[Records pointing to text and elements]
----

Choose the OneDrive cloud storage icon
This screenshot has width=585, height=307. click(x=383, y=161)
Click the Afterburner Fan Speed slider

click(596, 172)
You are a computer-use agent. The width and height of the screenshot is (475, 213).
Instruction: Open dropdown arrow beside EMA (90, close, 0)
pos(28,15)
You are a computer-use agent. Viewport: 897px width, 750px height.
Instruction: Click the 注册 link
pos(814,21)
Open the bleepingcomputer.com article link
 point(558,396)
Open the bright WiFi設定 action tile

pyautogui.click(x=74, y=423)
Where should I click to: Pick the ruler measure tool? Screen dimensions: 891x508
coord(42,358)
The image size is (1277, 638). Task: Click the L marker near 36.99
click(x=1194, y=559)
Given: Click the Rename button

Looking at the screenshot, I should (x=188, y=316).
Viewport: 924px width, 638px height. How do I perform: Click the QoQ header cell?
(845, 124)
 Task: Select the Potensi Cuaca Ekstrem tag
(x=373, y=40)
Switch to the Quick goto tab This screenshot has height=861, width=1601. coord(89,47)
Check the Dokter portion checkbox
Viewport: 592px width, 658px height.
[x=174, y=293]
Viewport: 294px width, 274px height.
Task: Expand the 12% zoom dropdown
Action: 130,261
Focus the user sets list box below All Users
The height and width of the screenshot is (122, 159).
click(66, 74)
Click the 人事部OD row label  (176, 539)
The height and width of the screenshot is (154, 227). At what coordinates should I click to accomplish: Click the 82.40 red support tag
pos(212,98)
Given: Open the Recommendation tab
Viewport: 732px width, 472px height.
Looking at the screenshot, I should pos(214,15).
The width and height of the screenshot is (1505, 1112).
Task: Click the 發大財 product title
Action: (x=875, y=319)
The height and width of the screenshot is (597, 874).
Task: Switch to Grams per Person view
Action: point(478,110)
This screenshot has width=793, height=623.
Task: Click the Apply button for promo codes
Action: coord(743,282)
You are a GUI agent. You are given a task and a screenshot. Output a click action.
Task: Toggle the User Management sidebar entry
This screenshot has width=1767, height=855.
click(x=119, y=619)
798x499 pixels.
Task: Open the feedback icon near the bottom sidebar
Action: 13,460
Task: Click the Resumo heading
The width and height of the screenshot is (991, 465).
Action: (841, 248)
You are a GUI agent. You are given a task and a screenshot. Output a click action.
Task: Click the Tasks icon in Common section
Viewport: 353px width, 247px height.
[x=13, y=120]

----

* [Task]:
Convert the part of the records that opens with the line containing "The image size" and closes with the line containing "Action: coord(743,282)" into a JSON list of strings, one string per line, with blank lines left out.

* [Problem solution]:
[
  "The image size is (1277, 638). Task: Click the L marker near 36.99",
  "click(x=1194, y=559)",
  "Given: Click the Rename button",
  "Looking at the screenshot, I should (x=188, y=316).",
  "Viewport: 924px width, 638px height. How do I perform: Click the QoQ header cell?",
  "(845, 124)",
  " Task: Select the Potensi Cuaca Ekstrem tag",
  "(x=373, y=40)",
  "Switch to the Quick goto tab This screenshot has height=861, width=1601. coord(89,47)",
  "Check the Dokter portion checkbox",
  "Viewport: 592px width, 658px height.",
  "[x=174, y=293]",
  "Viewport: 294px width, 274px height.",
  "Task: Expand the 12% zoom dropdown",
  "Action: 130,261",
  "Focus the user sets list box below All Users",
  "The height and width of the screenshot is (122, 159).",
  "click(66, 74)",
  "Click the 人事部OD row label  (176, 539)",
  "The height and width of the screenshot is (154, 227). At what coordinates should I click to accomplish: Click the 82.40 red support tag",
  "pos(212,98)",
  "Given: Open the Recommendation tab",
  "Viewport: 732px width, 472px height.",
  "Looking at the screenshot, I should pos(214,15).",
  "The width and height of the screenshot is (1505, 1112).",
  "Task: Click the 發大財 product title",
  "Action: (x=875, y=319)",
  "The height and width of the screenshot is (597, 874).",
  "Task: Switch to Grams per Person view",
  "Action: point(478,110)",
  "This screenshot has width=793, height=623.",
  "Task: Click the Apply button for promo codes",
  "Action: coord(743,282)"
]